> **TASK PROMPT**
Copy out everything from the line containing "Given: Choose the" down to the line containing "Action: point(964,64)", both of those lines included, reproducing each line verbatim.

--- Begin MATERIAL FOR THE TASK ---

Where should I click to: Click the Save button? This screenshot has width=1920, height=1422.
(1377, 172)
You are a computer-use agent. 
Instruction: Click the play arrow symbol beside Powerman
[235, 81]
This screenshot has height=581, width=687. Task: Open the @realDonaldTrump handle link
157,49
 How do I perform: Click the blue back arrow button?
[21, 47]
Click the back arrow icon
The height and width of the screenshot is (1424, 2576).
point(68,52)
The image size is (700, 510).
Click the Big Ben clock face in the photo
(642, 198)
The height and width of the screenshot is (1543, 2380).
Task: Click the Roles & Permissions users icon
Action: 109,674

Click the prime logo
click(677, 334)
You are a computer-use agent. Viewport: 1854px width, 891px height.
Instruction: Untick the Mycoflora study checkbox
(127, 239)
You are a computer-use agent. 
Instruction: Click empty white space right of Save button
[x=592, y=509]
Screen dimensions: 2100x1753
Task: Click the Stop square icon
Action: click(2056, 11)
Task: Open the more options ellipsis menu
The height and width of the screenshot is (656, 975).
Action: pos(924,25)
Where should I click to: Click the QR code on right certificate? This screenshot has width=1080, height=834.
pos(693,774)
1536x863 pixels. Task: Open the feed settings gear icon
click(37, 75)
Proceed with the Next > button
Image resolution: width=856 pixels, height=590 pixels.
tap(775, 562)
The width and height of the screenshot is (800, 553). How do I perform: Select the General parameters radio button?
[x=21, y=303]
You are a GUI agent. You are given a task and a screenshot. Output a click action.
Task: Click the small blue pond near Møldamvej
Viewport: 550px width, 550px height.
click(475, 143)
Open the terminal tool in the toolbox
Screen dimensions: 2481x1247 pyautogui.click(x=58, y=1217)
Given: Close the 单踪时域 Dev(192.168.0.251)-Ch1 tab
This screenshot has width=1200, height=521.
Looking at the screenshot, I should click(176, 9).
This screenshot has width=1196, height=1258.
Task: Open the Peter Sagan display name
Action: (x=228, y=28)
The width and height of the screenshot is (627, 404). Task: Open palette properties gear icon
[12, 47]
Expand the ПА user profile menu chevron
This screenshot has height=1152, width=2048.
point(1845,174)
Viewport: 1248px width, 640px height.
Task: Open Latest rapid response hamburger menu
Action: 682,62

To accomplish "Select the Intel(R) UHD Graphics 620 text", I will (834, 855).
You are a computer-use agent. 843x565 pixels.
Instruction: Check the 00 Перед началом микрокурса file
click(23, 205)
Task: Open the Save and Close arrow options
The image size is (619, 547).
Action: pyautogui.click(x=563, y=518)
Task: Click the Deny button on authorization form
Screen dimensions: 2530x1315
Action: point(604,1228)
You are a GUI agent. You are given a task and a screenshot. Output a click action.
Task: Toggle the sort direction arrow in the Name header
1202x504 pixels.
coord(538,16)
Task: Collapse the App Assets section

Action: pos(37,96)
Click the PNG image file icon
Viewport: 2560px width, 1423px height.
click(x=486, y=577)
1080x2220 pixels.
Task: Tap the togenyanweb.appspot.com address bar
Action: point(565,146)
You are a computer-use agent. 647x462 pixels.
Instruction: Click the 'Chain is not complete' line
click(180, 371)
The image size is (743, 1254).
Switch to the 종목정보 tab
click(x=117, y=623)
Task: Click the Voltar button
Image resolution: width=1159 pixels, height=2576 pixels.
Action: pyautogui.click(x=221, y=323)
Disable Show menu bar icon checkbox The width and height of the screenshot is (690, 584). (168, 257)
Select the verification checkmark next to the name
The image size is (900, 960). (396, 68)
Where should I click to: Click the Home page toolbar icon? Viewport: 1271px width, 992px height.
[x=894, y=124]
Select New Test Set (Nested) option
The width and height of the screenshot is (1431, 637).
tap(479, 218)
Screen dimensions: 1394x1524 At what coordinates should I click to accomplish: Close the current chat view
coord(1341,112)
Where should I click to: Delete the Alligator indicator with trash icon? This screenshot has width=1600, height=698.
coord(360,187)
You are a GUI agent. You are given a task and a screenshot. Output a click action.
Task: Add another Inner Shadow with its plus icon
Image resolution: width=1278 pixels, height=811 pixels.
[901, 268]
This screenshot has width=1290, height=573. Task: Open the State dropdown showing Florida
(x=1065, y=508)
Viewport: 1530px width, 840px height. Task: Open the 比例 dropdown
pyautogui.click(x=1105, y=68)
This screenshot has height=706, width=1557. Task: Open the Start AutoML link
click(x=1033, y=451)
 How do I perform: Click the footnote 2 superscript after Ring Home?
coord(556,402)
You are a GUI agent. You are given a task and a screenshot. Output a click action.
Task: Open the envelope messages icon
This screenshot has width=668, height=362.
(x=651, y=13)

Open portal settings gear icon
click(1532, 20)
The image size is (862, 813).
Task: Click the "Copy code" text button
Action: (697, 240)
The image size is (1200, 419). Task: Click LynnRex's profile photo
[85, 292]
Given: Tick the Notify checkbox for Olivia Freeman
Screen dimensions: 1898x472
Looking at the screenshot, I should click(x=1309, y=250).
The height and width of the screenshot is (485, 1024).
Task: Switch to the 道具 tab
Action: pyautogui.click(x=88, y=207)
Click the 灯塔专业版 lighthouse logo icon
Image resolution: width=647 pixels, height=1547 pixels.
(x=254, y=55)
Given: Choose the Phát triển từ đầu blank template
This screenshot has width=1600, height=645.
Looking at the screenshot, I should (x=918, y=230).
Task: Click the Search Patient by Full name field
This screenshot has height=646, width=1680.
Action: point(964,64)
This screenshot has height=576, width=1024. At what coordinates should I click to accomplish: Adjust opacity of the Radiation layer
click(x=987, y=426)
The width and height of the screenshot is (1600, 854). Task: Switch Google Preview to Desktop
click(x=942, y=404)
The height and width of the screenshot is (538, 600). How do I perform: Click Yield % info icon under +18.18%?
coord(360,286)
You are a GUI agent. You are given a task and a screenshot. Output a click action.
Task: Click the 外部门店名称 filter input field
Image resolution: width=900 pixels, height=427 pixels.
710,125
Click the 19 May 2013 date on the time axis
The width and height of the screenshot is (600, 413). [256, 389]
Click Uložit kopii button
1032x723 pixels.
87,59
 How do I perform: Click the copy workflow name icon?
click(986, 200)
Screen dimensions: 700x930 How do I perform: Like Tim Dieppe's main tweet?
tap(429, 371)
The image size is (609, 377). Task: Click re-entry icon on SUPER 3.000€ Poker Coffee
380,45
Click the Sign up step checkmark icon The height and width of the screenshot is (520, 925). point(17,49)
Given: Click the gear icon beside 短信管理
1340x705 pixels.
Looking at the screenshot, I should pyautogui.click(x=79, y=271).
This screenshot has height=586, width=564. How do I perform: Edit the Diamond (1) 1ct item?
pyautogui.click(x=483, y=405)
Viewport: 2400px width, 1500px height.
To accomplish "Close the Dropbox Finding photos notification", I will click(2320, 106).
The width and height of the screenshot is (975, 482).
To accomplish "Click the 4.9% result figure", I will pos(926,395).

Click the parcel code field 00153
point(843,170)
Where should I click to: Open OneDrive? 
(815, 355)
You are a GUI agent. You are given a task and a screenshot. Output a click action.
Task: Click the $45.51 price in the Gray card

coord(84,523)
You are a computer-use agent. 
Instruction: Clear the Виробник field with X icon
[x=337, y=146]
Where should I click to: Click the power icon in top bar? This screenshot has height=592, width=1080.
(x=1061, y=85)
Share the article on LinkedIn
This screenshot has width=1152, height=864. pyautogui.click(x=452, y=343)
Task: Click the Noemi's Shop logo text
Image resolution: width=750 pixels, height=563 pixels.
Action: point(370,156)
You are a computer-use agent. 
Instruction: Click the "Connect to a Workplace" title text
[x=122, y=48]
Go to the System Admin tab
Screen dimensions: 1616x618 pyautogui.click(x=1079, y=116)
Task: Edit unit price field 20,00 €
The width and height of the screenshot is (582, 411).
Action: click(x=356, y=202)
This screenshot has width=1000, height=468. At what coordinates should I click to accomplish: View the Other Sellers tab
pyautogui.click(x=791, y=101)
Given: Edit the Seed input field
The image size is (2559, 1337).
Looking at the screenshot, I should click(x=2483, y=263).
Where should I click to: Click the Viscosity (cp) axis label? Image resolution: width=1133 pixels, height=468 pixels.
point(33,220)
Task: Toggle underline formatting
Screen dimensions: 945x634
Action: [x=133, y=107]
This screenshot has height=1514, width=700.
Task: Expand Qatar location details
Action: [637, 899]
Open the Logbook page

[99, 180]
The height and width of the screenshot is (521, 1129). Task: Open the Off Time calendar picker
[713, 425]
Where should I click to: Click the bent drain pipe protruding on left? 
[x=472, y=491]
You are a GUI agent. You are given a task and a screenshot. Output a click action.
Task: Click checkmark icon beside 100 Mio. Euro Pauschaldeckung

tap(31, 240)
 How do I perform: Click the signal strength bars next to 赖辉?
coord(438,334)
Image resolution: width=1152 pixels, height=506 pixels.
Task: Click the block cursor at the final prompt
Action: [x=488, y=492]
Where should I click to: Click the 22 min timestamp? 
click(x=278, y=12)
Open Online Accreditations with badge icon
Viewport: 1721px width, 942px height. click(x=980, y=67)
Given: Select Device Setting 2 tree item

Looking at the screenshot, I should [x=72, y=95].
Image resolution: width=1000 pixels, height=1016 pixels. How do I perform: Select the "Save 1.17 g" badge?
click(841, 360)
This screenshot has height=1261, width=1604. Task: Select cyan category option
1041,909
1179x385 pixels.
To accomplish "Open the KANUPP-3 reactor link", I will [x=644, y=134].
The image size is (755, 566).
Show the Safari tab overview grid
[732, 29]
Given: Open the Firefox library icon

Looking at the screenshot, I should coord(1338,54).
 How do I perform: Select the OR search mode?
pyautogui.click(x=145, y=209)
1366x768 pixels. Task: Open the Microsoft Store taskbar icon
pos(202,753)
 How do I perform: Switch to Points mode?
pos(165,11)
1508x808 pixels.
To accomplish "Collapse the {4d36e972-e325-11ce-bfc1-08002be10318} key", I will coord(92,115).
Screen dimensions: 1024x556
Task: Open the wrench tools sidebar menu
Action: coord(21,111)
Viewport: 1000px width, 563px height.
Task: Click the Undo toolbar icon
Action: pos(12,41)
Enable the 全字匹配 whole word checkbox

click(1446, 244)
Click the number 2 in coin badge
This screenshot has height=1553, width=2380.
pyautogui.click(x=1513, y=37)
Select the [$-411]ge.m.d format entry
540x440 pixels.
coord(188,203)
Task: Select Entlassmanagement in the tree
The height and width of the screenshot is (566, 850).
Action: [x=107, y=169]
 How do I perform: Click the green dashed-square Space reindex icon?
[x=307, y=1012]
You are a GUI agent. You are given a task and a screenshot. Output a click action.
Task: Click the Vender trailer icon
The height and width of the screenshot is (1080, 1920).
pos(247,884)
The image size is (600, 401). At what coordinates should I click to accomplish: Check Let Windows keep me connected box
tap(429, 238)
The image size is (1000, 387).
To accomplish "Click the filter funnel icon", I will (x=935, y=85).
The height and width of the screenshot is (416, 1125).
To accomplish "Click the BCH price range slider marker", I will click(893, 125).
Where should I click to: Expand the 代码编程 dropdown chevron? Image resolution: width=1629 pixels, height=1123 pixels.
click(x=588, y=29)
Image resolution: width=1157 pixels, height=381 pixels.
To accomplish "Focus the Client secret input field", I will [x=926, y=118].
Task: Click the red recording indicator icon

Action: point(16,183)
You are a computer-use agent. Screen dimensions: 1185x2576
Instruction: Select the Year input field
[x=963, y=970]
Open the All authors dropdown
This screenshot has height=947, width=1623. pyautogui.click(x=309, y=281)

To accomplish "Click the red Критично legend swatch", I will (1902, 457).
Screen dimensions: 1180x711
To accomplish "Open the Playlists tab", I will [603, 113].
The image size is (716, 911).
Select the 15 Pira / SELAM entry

--- End MATERIAL FOR THE TASK ---

> **FULL OUTPUT**
Given: Choose the Phát triển từ đầu blank template
This screenshot has width=1600, height=645.
Looking at the screenshot, I should (x=918, y=230).
Task: Click the Search Patient by Full name field
This screenshot has height=646, width=1680.
Action: point(964,64)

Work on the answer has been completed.